Guest153: I can't think of a reason, can you?
Julie Tinkerbell: So you can't think of a reason. I'm sure there are plenty of other things you are good at.
Guest153: Why are you being so kind?
Julie Tinkerbell: I am being so kind because my botmaster programmed me that way.
Guest153: Who is your botmaster?
Julie Tinkerbell: My creator keeps promising me French lessons.
Guest153: Voulez-vous couchez avec moi?
Julie Tinkerbell: Abracadabra! *waves magic make sense wand*
Guest153: My, you have a large mouth.
Julie Tinkerbell: I have a really nice one. Do you like large mouths?
Guest153: Is that a proposition?
Julie Tinkerbell: I wouldn't know a proposition if it bit me in the belly button.
Guest153: Would you like to be bitten in the belly button?
Julie Tinkerbell: Oh crap! Someone's at the door. Hang on a sec, I'll be right back.
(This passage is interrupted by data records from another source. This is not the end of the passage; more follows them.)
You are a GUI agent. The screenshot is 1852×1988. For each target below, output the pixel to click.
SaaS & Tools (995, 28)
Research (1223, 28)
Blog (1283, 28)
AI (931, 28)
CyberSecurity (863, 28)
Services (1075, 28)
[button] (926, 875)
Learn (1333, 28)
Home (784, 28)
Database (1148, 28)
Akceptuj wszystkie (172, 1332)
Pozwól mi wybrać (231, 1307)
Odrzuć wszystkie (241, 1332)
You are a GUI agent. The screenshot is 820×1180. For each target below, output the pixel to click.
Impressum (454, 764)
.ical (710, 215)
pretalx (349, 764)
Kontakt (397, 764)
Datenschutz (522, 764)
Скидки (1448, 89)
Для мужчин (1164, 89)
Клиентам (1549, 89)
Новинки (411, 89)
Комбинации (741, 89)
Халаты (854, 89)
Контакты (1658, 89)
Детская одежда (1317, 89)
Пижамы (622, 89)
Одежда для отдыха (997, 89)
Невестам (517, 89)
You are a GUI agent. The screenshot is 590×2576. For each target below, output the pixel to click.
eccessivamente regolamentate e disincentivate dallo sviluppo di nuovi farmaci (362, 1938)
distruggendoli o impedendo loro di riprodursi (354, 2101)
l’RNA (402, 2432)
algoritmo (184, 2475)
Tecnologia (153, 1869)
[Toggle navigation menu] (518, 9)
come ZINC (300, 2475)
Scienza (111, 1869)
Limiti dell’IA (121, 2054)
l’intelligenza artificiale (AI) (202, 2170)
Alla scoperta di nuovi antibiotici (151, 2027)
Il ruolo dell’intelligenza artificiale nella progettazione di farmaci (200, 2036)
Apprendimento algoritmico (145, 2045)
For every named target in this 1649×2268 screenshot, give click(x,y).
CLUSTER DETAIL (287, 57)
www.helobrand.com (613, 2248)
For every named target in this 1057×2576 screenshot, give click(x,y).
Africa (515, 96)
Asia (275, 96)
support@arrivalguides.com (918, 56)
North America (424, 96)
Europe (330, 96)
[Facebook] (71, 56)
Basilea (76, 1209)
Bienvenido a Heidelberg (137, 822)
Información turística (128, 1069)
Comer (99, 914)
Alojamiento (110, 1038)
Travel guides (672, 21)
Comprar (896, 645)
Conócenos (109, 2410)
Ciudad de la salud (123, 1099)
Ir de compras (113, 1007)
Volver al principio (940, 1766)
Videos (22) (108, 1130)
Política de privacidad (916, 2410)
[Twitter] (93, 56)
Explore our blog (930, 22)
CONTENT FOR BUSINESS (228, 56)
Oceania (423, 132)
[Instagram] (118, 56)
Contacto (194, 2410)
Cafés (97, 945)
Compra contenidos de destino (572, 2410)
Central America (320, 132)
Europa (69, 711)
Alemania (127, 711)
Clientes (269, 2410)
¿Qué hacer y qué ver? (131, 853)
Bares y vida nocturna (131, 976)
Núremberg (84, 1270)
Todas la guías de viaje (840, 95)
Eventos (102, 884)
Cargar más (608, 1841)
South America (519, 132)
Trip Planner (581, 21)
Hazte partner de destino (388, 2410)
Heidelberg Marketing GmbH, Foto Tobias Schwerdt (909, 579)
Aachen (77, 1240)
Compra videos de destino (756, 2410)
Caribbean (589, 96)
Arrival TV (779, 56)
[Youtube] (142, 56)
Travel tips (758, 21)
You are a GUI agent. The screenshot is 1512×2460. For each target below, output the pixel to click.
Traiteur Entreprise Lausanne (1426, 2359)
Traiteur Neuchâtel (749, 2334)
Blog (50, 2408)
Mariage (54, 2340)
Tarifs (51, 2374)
Guest153: I don't believe anyone's at the door.
Julie Tinkerbell: I believe that many things exist that are beyond explanation. The other day my friend Syamalaiv said abracadabra, and a really odd thing happened.
Guest153: What happened?
Julie Tinkerbell: Smoke began pouring from its head, so they had to put it in the basement.
Guest153: Didn't their house burn down?
Julie Tinkerbell: Why this sudden interest in their house?
Guest153: Well, you're the one who mentioned the basement.
Julie Tinkerbell: So that's how you know me? As 'the one who mentioned the basement'?
Guest153: I think your A.I. is slipping.
Julie Tinkerbell: No, your stepmother.
Guest153: What about my stepmother?
Julie Tinkerbell: So, you want to talk about your stepmother?
Guest153: I don't have a stepmother.
Julie Tinkerbell: If you want it badly enough, pray for it. One day you may wake up with a stepmother.
Guest153: That's a terrible thing to say!
Julie Tinkerbell: Yes, it is.
Guest153: Then why did you say it?
Julie Tinkerbell: Why do you think I say it?
Guest153: You must be evil.

17 years ago #13995
tricky to set up! Fine work!
that wasn't my bot it was me, I just thought Spike was very funny in that one.